BRIEF:
Pick out each line below containing "entry".

RAW DATA:
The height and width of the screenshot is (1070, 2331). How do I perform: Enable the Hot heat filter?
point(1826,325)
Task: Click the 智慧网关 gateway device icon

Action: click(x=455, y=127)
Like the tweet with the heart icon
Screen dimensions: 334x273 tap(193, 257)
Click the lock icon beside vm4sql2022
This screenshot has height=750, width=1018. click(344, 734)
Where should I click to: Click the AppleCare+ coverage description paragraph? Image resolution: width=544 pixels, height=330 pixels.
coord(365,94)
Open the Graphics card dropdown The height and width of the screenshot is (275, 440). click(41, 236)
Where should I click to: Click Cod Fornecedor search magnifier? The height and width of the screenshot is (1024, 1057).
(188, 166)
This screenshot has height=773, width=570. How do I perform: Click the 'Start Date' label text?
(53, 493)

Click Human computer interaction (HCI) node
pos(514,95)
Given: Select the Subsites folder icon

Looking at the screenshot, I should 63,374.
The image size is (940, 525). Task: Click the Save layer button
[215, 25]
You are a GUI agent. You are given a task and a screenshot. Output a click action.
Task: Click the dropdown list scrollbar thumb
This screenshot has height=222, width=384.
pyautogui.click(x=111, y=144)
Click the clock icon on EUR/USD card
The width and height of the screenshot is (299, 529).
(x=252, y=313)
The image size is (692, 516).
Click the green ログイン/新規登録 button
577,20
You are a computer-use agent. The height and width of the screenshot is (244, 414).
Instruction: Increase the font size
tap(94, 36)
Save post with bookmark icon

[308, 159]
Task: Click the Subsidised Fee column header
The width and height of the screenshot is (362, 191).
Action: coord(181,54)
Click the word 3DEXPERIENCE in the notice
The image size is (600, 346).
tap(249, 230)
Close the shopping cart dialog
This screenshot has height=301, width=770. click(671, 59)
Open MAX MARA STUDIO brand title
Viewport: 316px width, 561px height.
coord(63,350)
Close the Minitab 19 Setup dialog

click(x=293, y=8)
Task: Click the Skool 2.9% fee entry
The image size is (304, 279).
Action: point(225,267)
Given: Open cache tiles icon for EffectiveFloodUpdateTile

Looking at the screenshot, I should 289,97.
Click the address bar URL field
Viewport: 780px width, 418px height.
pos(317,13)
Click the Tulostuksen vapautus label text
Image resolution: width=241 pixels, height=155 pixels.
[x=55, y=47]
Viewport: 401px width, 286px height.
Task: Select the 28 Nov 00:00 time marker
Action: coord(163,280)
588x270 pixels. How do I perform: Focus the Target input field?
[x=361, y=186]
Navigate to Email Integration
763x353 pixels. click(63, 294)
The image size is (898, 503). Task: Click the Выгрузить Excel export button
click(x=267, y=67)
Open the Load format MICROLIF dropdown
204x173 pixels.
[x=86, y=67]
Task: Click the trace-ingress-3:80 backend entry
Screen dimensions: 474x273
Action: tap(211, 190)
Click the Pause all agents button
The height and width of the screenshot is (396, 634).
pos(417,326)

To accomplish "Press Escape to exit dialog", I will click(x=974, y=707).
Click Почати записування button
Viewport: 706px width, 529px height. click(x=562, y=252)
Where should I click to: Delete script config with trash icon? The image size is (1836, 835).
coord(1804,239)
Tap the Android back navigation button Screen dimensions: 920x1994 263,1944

TASK ANSWER:
Task: Click the Skool 2.9% fee entry
Task: Click the trace-ingress-3:80 backend entry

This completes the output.